The Halle affair in March was a less crucial business, though critical enough for a time. The Saxon towns had been in a state of economic unrest that increased as the impotence of the Weimar Assembly became more obvious. Thus the smaller towns in the immediate neighbourhood of Weimar, like Erfurt and Jena, became outposts of revolution, permanently menacing the deliberations of the Assembly in the classic groves of the Ilm. Small bands of revolutionaries even penetrated Weimar itself, until the roads and railways were barred. It was some weeks before the Saxon Frei-Corps of Jagers, under General Maerker, were strong enough to attempt expeditions against the smaller Thuringian towns. And the General himself had, in these early days, more than one narrow escape. His small force was still very weak in numbers and discipline when a general strike was declared at Halle, with the avowed political object of cutting communications between the Legislature at Weimar and the Administration at Berlin. Obviously, if Weimar could be seized, or even surrounded by the revolutionaries, the parliamentary system of government must collapse and a revolutionary Saxony would divide the Prussian bureaucrats from the South German burghers. This plan—if plan it was—and not merely a process of inchoate and unconscious forces, was defeated by the Maerker expedition to Halle; and those who are interested in the outside as well as the inside of political events may learn something of what the civil war in Germany was like in the following diary of my experiences with this expedition.
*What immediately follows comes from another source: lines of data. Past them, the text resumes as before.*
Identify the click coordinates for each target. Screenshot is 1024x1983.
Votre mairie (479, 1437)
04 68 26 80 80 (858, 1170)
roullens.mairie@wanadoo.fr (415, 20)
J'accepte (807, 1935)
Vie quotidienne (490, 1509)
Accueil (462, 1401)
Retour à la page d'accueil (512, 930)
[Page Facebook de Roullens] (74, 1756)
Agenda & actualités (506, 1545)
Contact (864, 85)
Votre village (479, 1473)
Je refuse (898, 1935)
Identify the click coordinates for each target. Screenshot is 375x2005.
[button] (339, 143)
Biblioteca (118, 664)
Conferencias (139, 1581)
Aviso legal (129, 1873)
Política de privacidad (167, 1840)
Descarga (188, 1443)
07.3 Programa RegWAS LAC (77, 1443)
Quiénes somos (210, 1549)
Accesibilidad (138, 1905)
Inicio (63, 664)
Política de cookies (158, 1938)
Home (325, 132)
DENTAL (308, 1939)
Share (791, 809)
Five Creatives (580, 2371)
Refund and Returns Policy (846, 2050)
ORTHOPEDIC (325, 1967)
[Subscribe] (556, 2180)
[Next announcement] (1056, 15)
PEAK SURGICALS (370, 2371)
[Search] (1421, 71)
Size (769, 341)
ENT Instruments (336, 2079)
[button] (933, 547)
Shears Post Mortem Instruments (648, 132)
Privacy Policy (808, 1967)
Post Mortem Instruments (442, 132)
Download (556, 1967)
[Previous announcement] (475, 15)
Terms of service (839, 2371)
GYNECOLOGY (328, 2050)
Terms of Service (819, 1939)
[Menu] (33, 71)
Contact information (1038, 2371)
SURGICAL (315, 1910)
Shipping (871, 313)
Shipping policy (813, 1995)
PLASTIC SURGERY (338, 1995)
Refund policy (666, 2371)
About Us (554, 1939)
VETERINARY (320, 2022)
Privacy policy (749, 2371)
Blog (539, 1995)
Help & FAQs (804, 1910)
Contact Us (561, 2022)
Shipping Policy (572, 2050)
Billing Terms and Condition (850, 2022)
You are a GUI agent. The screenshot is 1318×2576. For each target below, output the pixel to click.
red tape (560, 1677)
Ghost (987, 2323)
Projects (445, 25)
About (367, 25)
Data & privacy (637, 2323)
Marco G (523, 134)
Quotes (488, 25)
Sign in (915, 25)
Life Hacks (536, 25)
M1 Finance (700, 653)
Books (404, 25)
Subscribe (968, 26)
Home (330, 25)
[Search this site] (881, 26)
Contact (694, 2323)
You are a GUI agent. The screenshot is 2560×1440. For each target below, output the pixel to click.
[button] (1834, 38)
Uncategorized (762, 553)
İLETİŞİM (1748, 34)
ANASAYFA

Friday Afternoon.—The green room of the Weimar Theatre—now the National Assembly—and the War Minister Noske on a sofa, a big beetle-browed, bullet-headed type of German, a Bismarck Mk. II., but evidently underfed and overstrained. On a chair a sharp-nosed intelligence officer, for War Ministers must be careful these days who they see and what they say. After some talk I ask leave to go with the Government troops who are to reopen the rail to Berlin by occupying Halle. The intelligence officer demurs, but Noske good humouredly agrees to my arguments, scribbles a word or two on the back of my card, and hurries off to catch the Berlin train. He will have to spend all night going round by Chemnitz and Dresden.